Saturday, May 12, 2012

Acceptance

This is gonna be an awesome scar


I want to take a minute to talk about my attitude toward this whole paralysis situation.  I think I surprise a lot of people with my positive attitude, and honestly, I think I am more surprised than anybody.  I know myself pretty well, and I don't know anything about myself that accounts for that attitude.

Yesterday afternoon, I attended a group meeting between all the spinal patients on the floor.  I think the point was mostly to meet some other people with similar spinal injuries, and to be able to commiserate a little bit.  Most of the people in the group were obviously still holding out hope for getting back use of their legs, and seemed pretty depressed by their situation.  That seems normal to me.

The thing is that I don't really feel bad for myself.  At the worst, I feel like I just need to accept paralysis as a fact, and do what I need to do to move forward.  I told the group that I considered the whole situation a challenge and an adventure, which is true.  That's how I feel about it.

Rationally, I don't think that's how I'm supposed to feel, and I do wonder if I will always feel that way, but for now, the overwhelming feeling I have when I think about my situation is that it's an opportunity, and I don't want to waste it.  So this evening, I spent some time thinking about why I feel that way.  I came up with two answers.

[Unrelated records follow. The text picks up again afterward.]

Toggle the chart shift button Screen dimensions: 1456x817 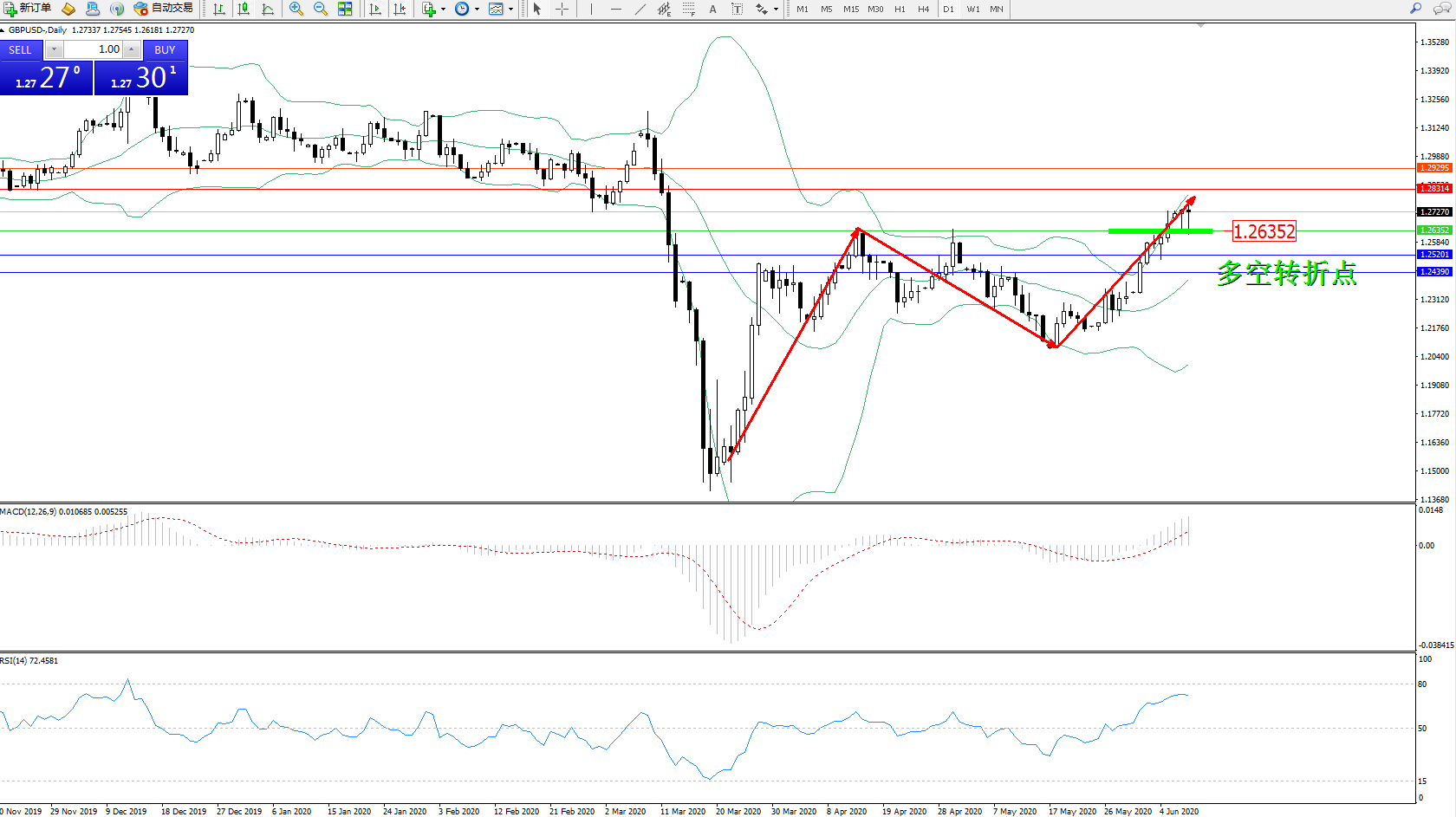pos(400,9)

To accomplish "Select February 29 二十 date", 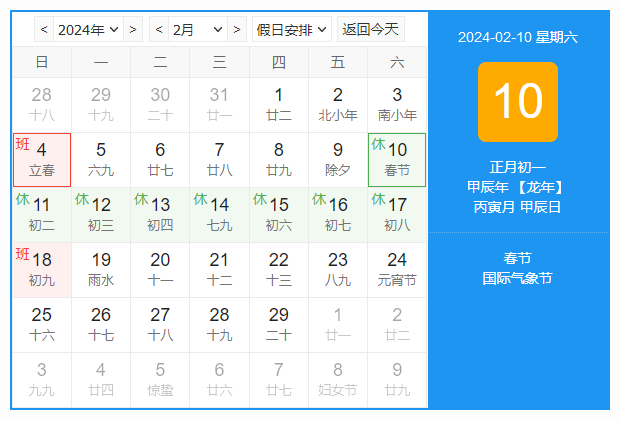I will coord(279,325).
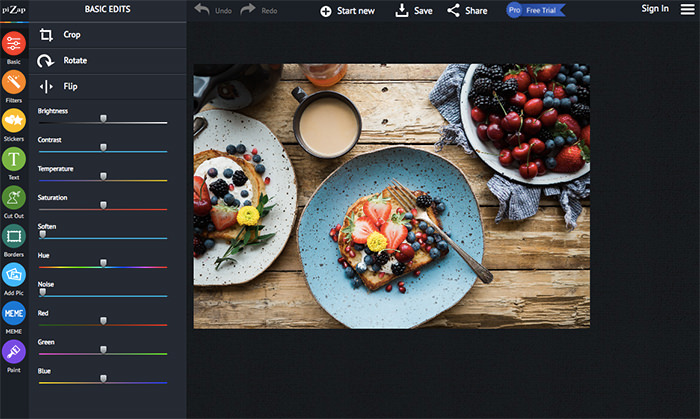Image resolution: width=700 pixels, height=419 pixels.
Task: Click the Flip option
Action: coord(70,86)
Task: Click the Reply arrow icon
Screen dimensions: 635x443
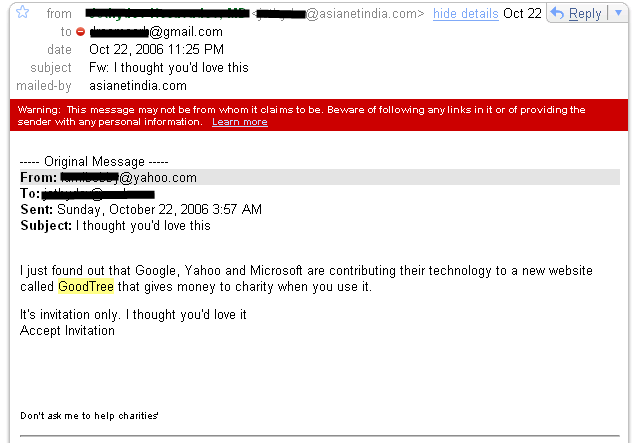Action: (x=557, y=14)
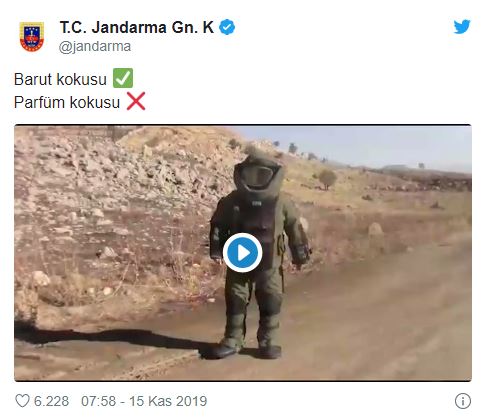Click the red cross emoji
Image resolution: width=486 pixels, height=417 pixels.
click(136, 101)
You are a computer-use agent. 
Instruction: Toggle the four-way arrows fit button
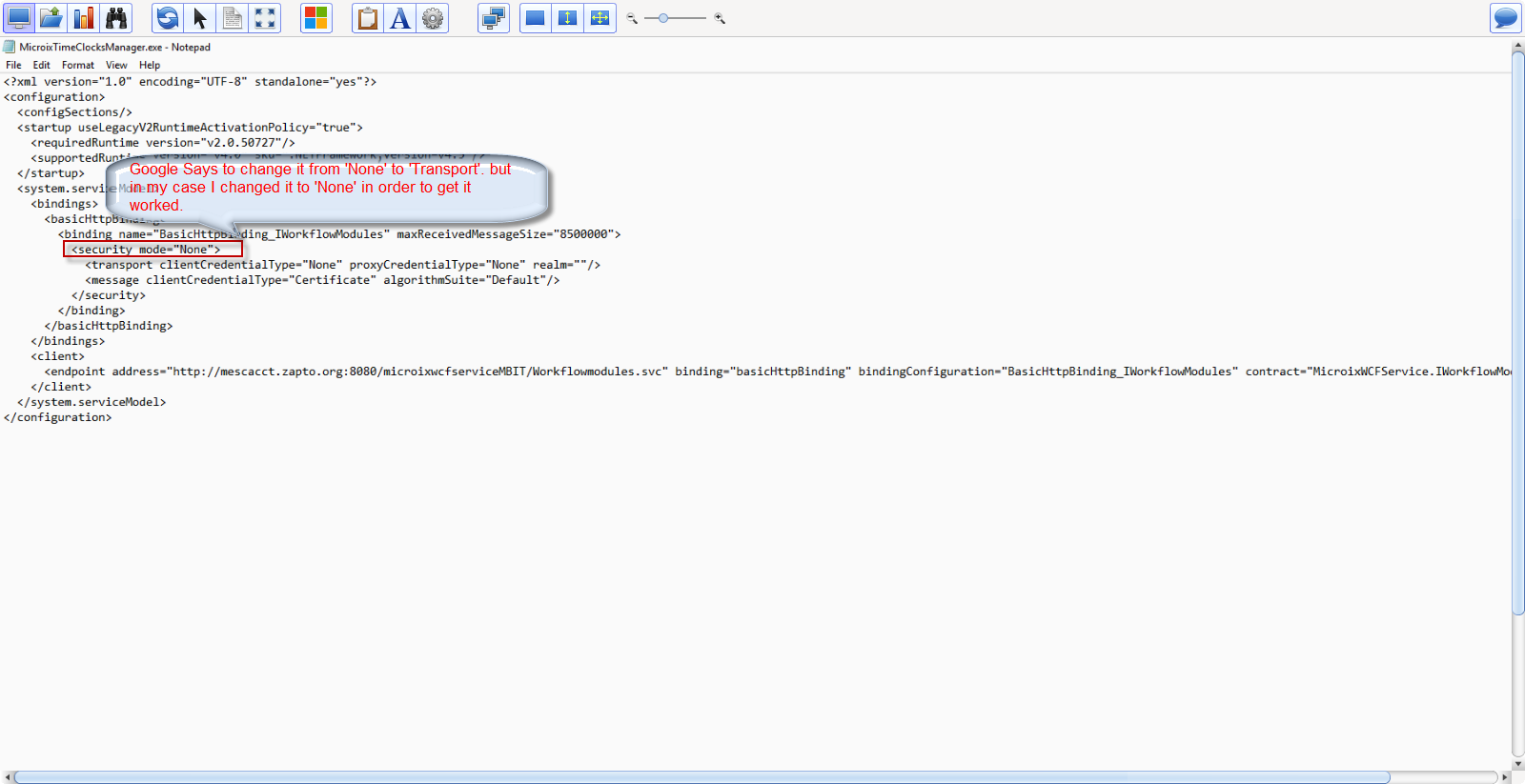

  1. I have felt for a while that my life needed some sort of change, and I was too hung up by psychological inertia to do anything.  The accident forces me to make some changes, for better or worse that will at least mean something different and unpredictable for me in the future.  That's exciting, and makes this whole situation feel like an opportunity.
  2. After the way so many people have rallied around me, I feel like giving up or putting any less than 100% effort into my recovery would be letting them down.  I feel like I can't do that to them, so that means I have to come out the other side of this thing as strong and independent as I was before.  For me, a positive attitude is the only way to accomplish that goal, and therefore to validate the efforts everyone has put in on my behalf, whether it's sending me a card in the hospital, or helping me sell my house.  The support of all my friends is what makes it easy to want to get better, and I don't know that I could do it without that support.
So I guess I just wanted to say that to emphasize to everyone how important your care and support is to me, and how much I think it means to my recovery.  I don't think its importance can be overstated.